TASKS AND EXERCISES:
1 – In the MCP server troubleshooting guide, copy the stretch from "Step 4 — JSON-RPC" through "any meaningful sense." word for word.
2 – Turn the paragraph of the MCP server troubleshooting guide that begins "Pipe the response through jq" into a short list that keeps its main facts.

== GIVEN TEXT

Step 1 — DNS and TCP
Run dig +short your-server.com and nc -vz your-server.com 443. If DNS fails or TCP is refused, the server's host is down or firewalled. This is the only layer a classical uptime monitor reliably catches — everything past here requires protocol awareness.
Step 2 — TLS
openssl s_client -connect your-server.com:443 -servername your-server.com. Look for Verify return code: 0 (ok). Common failures: expired cert (especially around auto-renewal boundaries), wrong SNI, or a cert that doesn't include your-server.com in SANs. This is frequently the culprit after a migration or a registrar change.
Step 3 — HTTP surface
curl -sv -X POST https://your-server.com/mcp -H 'content-type: application/json' -d '{"jsonrpc":"2.0","id":1,"method":"initialize","params":{"protocolVersion":"2025-06-18","capabilities":{},"clientInfo":{"name":"diag","version":"1"}}}'. If you get HTTP 4xx on POST with a correct body: routing or method filter is wrong. If you get HTTP 200 with an empty or non-JSON body: your server is accepting the request but crashing before writing the response.
Step 4 — JSON-RPC parse
Pipe the response through jq. You should see a result key with protocolVersion, serverInfo, and capabilities. If you see error.code -32700 (Parse error): your server can't deserialize its own inputs. If error.code -32601 (Method not found): the server doesn't implement initialize, which means it isn't an MCP server in any meaningful sense.
Step 5 — MCP semantics
With the initialize response in hand, send tools/list. If this returns an error: a backend dependency (DB, API key, memory cache) is broken in a way the initialize handler happened to survive. If it returns with fewer tools than expected: a deploy silently removed one — this is the classic "schema drift" failure and agents will fail in confusing ways downstream. See our health check reference for what to hash and alert on.

====
== PROVIDED INFORMATION

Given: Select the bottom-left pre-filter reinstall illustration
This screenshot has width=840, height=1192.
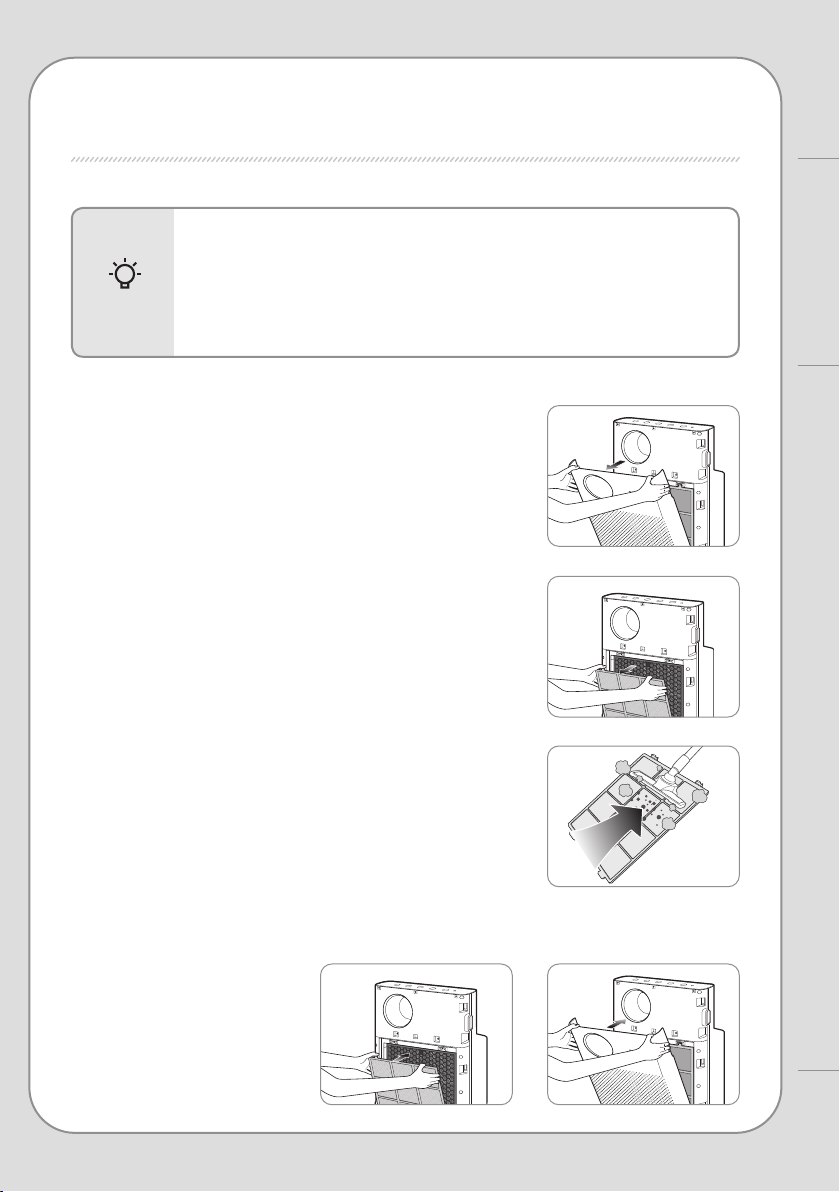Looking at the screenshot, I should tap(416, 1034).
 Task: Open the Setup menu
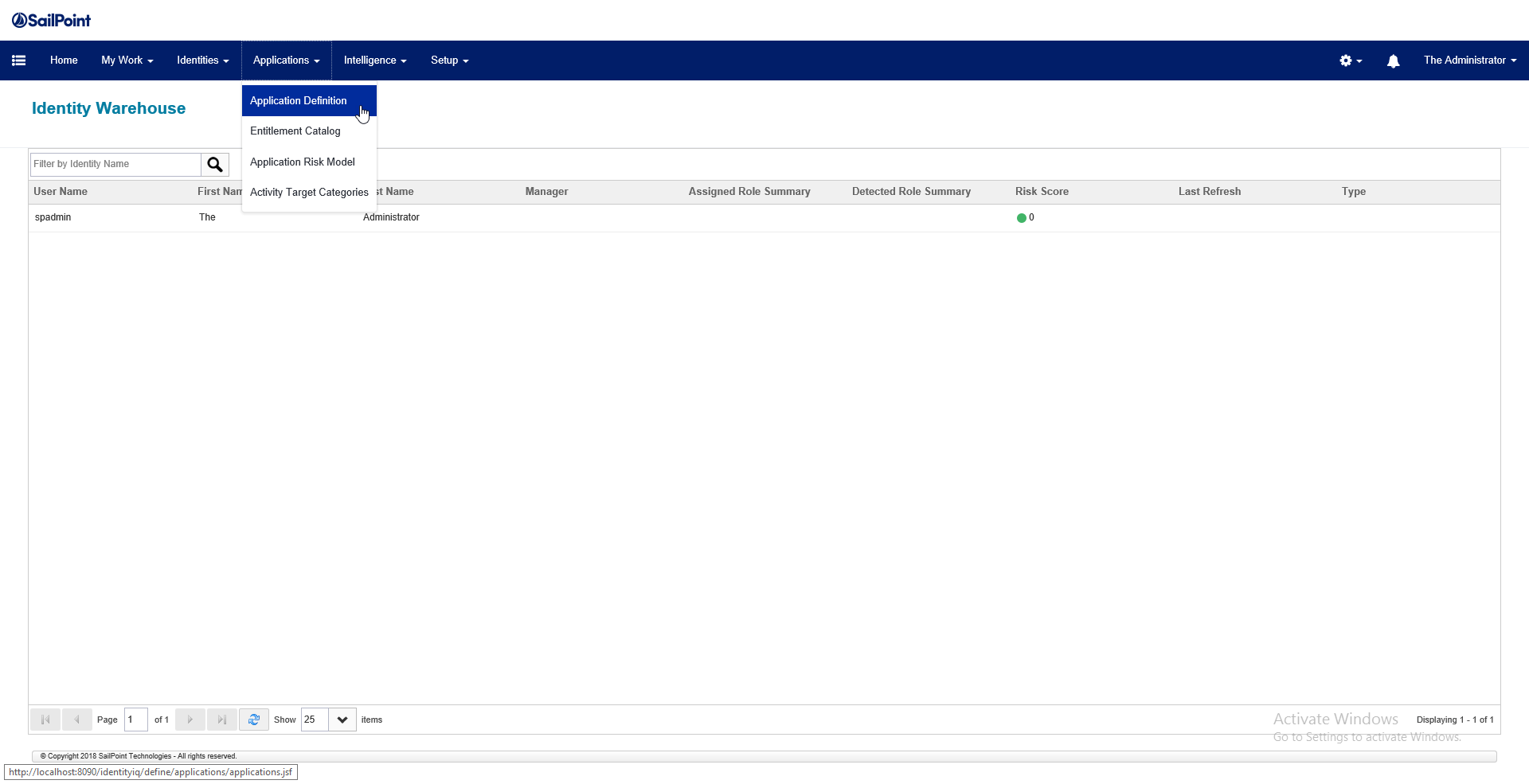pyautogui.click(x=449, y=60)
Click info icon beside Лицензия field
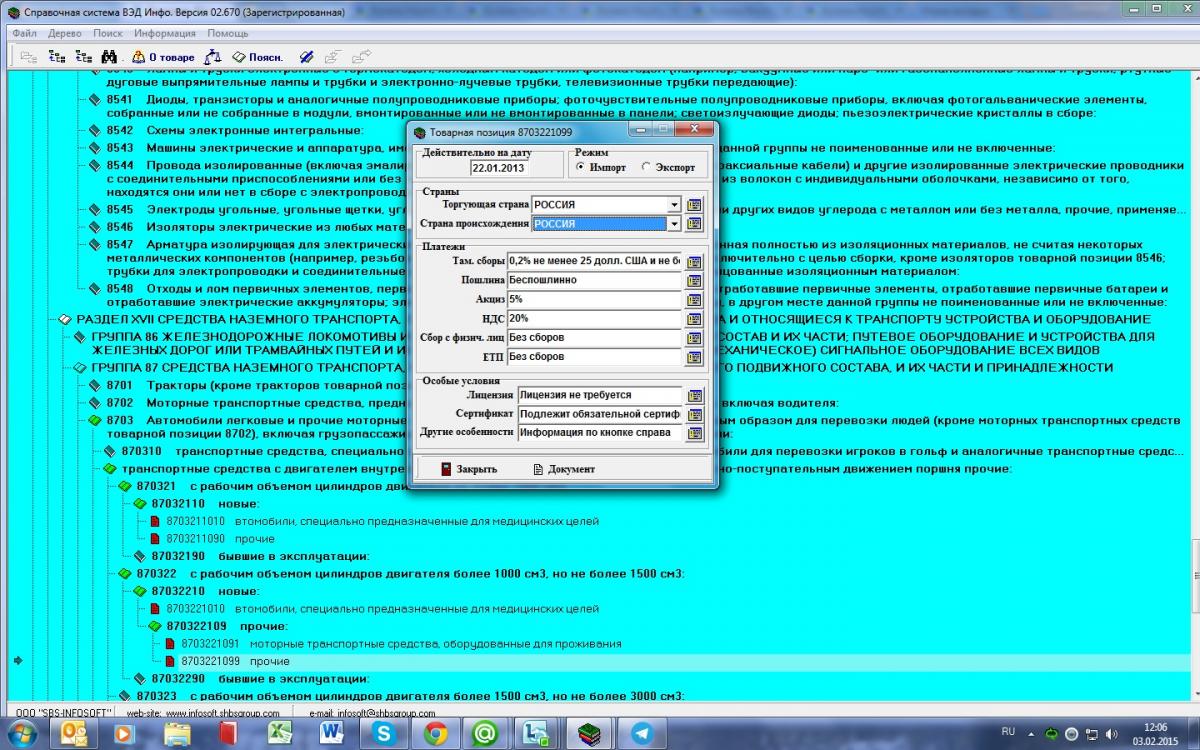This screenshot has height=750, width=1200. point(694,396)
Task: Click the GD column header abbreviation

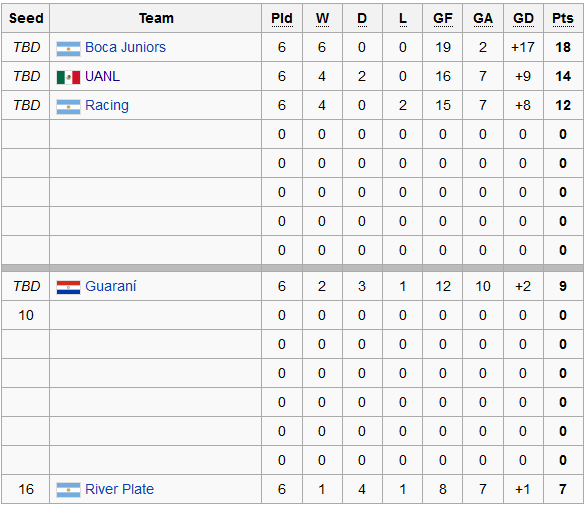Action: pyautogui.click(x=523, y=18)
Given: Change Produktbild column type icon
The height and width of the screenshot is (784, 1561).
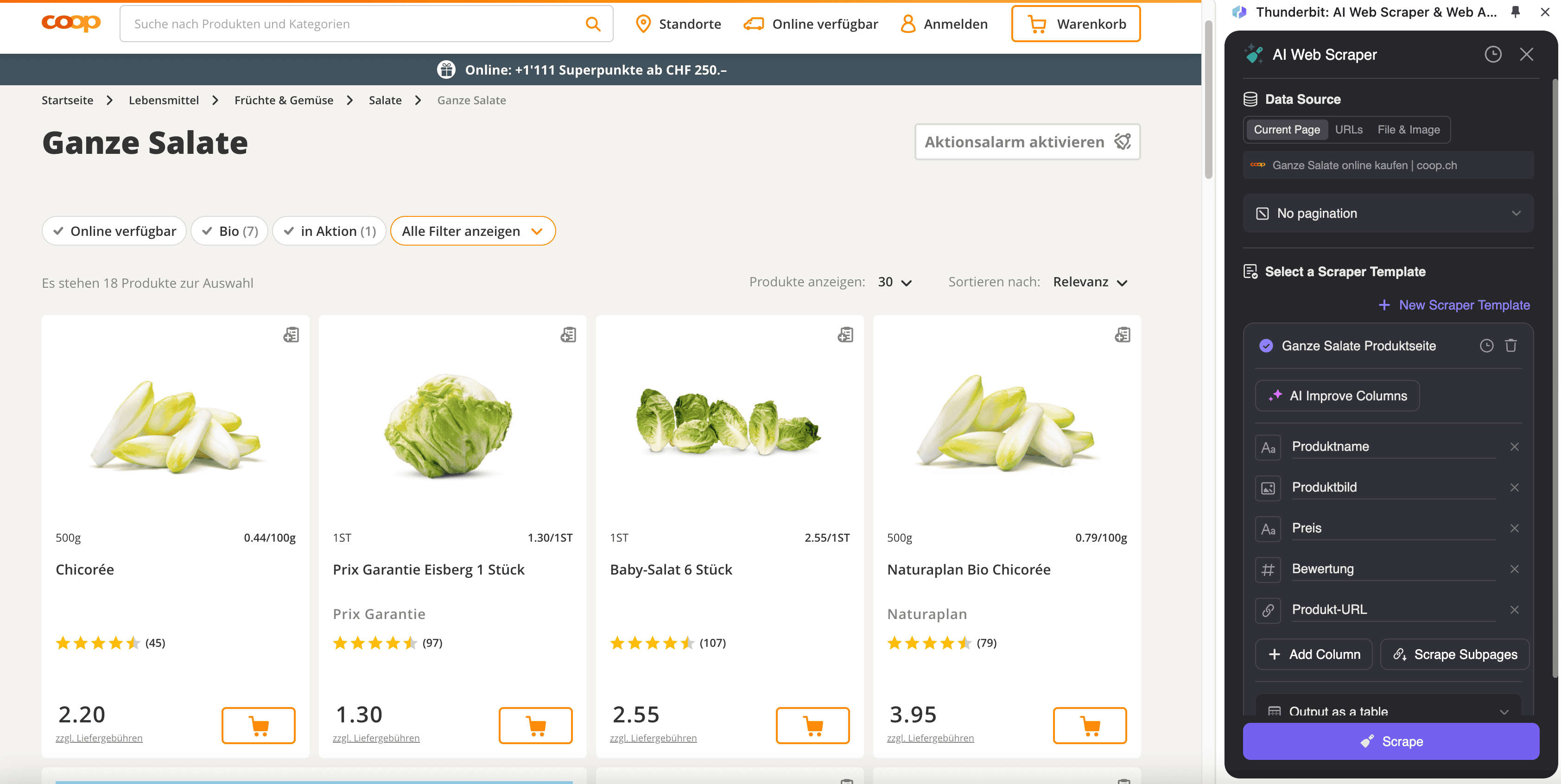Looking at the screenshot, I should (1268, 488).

====

THE RESPONSES:
1 –
Step 4 — JSON-RPC parse
Pipe the response through jq. You should see a result key with protocolVersion, serverInfo, and capabilities. If you see error.code -32700 (Parse error): your server can't deserialize its own inputs. If error.code -32601 (Method not found): the server doesn't implement initialize, which means it isn't an MCP server in any meaningful sense.

2 –
- Pipe the response through jq.
- A good response has a result key with protocolVersion, serverInfo, and capabilities.
- error.code -32700 (Parse error): the server can't deserialize its own inputs.
- error.code -32601 (Method not found): the server doesn't implement initialize, so it isn't an MCP server in any meaningful sense.